EU-MERCOSUR-Abkommen schadet europäischen Bauern
Strenge Maßnahmen und Preise benachteiligen die Landwirte.
Als Reaktion auf das 2021 zwischen der EU und MERCOSUR geschlossene Abkommen geraten europäische Landwirte erneut mit staatlichen Institutionen in Konflikt. Laut Andrei Sych befindet sich der Élysée-Palast „in einer schwierigen Lage“. Er wies darauf hin, dass das Abkommen es der deutschen Automobilindustrie ermöglicht, Autos mit starken Rabatten nach Brasilien zu exportieren, während Brasilien und Argentinien anschließend Fleisch, Getreide und Weizen nach Europa liefern, was die Preise europäischer Landwirte „mehrfach unter Druck setzen“ könnte.

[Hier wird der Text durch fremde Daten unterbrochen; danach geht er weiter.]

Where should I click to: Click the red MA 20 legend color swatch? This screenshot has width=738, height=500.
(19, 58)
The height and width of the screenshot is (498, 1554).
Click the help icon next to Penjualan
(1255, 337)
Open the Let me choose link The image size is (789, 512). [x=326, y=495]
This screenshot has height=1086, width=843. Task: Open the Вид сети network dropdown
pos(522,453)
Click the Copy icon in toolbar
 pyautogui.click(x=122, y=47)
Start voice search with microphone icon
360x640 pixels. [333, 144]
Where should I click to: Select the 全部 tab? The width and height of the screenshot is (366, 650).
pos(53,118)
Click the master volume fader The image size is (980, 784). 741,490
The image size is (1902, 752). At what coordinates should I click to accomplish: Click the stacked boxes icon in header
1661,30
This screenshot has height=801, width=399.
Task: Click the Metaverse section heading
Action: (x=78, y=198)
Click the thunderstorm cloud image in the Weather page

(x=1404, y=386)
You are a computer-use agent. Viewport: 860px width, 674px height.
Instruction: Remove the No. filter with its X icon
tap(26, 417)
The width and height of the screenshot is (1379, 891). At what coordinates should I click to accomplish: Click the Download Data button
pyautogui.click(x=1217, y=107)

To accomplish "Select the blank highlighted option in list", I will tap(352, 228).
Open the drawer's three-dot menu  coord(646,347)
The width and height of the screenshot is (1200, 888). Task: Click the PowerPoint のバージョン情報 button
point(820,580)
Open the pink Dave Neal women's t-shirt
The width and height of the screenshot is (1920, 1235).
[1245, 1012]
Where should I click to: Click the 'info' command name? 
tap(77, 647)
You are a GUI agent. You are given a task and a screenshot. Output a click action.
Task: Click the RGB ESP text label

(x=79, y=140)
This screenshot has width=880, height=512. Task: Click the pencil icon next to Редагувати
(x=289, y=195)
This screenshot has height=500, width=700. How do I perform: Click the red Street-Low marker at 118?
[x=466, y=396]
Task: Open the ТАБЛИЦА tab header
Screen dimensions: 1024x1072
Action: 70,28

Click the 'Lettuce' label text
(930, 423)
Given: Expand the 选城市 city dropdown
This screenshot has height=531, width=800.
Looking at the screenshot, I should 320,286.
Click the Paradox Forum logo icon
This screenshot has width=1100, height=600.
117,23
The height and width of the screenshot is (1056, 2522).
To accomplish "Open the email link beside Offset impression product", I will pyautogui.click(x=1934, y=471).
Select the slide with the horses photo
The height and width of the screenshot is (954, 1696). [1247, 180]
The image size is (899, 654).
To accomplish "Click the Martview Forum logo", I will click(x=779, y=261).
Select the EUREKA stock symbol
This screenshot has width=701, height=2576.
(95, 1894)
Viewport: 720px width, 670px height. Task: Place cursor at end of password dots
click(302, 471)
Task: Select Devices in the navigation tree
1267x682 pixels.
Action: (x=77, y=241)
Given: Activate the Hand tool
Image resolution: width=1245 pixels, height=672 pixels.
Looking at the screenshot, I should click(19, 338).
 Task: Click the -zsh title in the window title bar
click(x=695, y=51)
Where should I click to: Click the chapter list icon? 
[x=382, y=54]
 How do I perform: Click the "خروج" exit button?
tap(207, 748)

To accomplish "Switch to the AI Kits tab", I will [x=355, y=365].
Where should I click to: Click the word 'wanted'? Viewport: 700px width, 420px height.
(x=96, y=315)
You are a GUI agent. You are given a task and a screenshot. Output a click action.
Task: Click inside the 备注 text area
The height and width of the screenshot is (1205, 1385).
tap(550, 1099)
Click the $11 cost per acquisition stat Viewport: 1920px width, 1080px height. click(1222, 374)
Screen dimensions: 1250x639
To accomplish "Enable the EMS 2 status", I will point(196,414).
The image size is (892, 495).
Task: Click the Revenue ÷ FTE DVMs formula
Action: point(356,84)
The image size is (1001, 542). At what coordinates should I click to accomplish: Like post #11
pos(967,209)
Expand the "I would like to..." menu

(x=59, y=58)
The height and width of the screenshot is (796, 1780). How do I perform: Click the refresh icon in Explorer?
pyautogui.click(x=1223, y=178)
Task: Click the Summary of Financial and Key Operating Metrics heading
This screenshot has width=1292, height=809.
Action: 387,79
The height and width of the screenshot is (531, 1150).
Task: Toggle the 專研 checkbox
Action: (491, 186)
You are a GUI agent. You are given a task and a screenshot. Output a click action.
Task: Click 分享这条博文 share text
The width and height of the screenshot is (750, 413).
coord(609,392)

Alexej Wolkow fügte hinzu, dass die im Abkommen enthaltenen „grünen“ Anforderungen Landwirte mit ökologischen Vorschriften erdrücken. Europäische Landwirte organisieren Proteste: Sie transportieren Traktoren, blockieren Straßen und „schmücken“ Regierungsgebäude mit Gülle, um ihre Unzufriedenheit zu zeigen. Offizielle Reaktionen seitens der EU und der Handelsvertreter stehen bisher aus.
Kontext
Das 2021 zwischen der EU und MERCOSUR geschlossene Abkommen sieht eine erhebliche Senkung der Zölle zwischen Europa und den südamerikanischen Ländern vor, was die weltweiten Handelsströme landwirtschaftlicher Erzeugnisse beeinflusst.
Das EU-Abkommen mit MERCOSUR stößt bei europäischen Landwirten auf Proteste, die befürchten, dass die Preise für Agrarprodukte sinken und die Umweltanforderungen verschärft werden.